• _INSTRUCTIONS FOR THE TASK_: Although the data below contains pictures, output only the lines between those holding "Task: Click the Internet globe icon" and "The height and width of the screenshot is (1044, 571).", inclusive, exactly and without those pictures.

• _EXCERPTED DATA_:

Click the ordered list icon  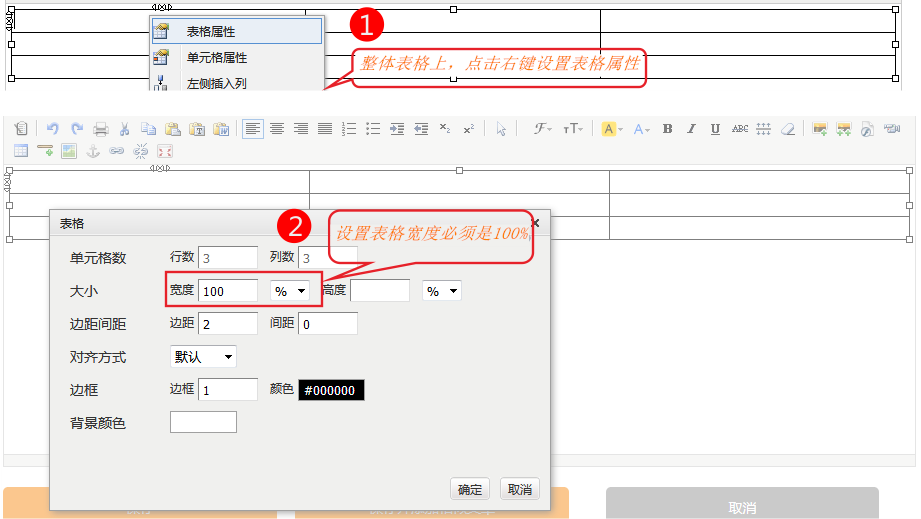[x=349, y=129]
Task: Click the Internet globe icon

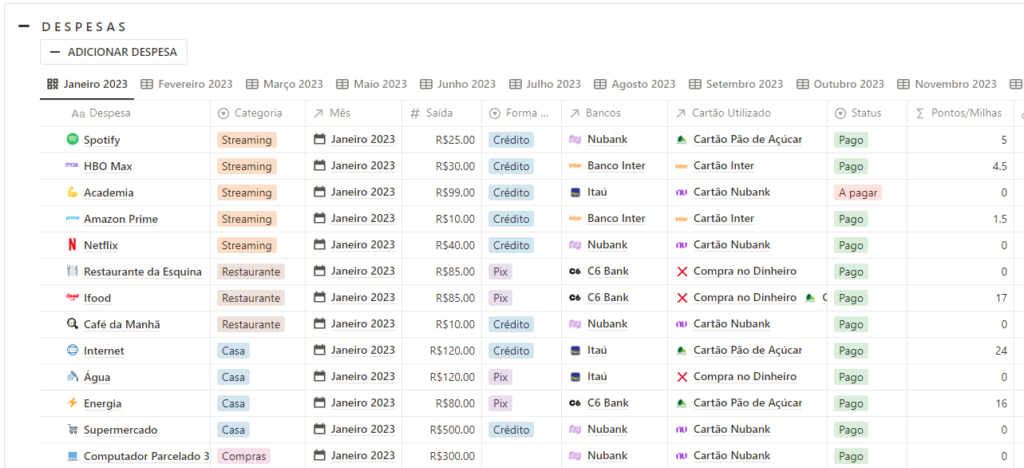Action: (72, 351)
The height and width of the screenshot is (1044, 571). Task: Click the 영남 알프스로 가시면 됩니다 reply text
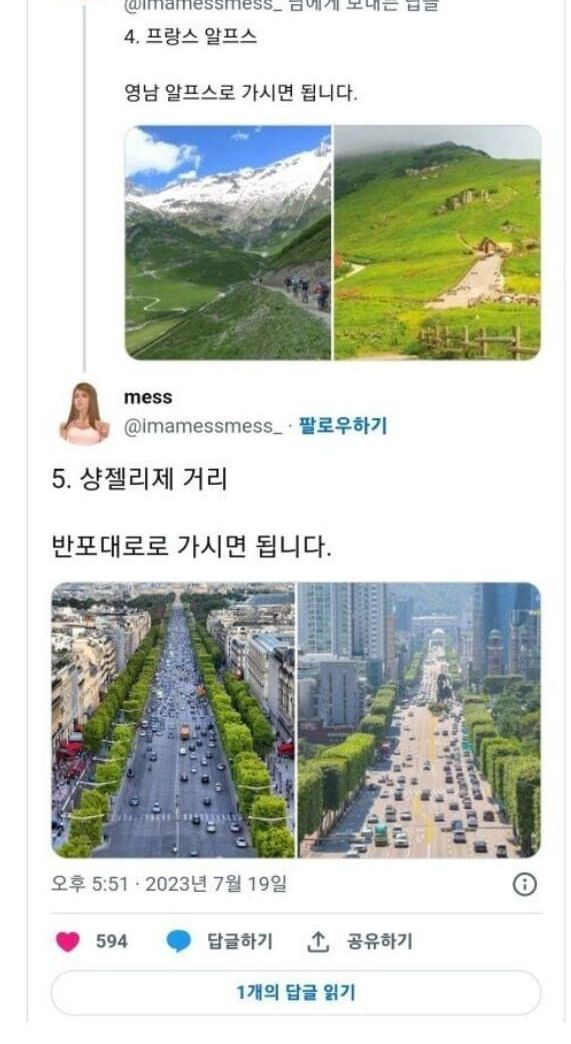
--
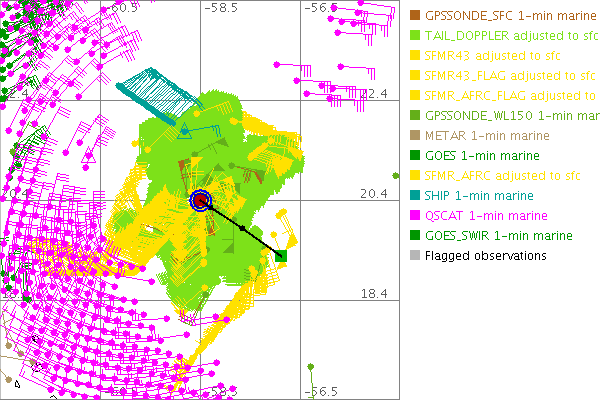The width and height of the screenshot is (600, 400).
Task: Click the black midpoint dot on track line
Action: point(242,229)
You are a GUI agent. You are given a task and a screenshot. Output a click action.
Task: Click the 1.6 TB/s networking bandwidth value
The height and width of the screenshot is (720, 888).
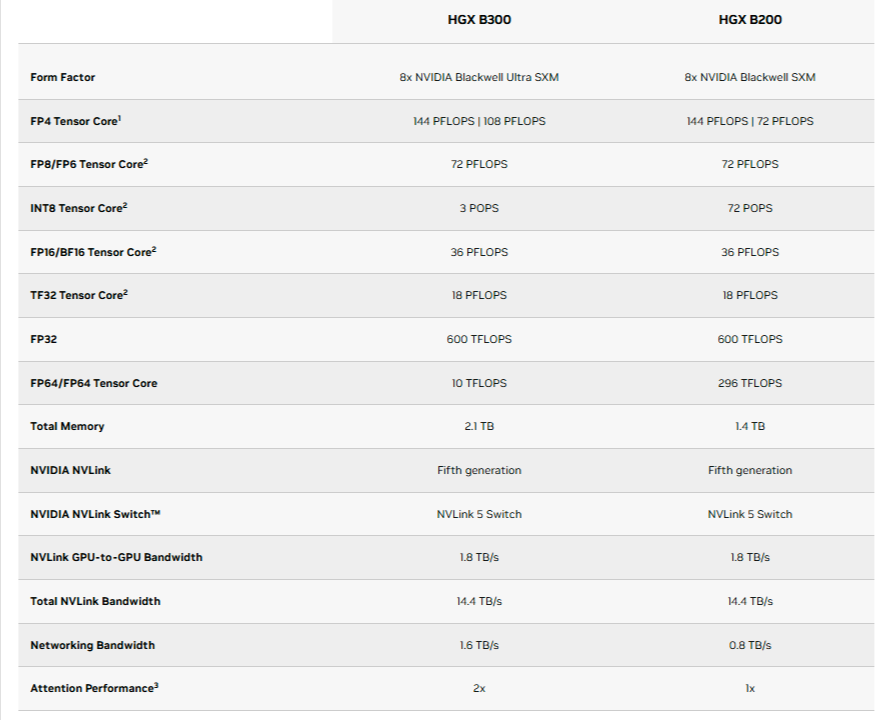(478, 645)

• _YOUR RESPONSE_:
Task: Click the Internet globe icon

Action: (72, 351)
The height and width of the screenshot is (1044, 571). Task: Click the 영남 알프스로 가시면 됩니다 reply text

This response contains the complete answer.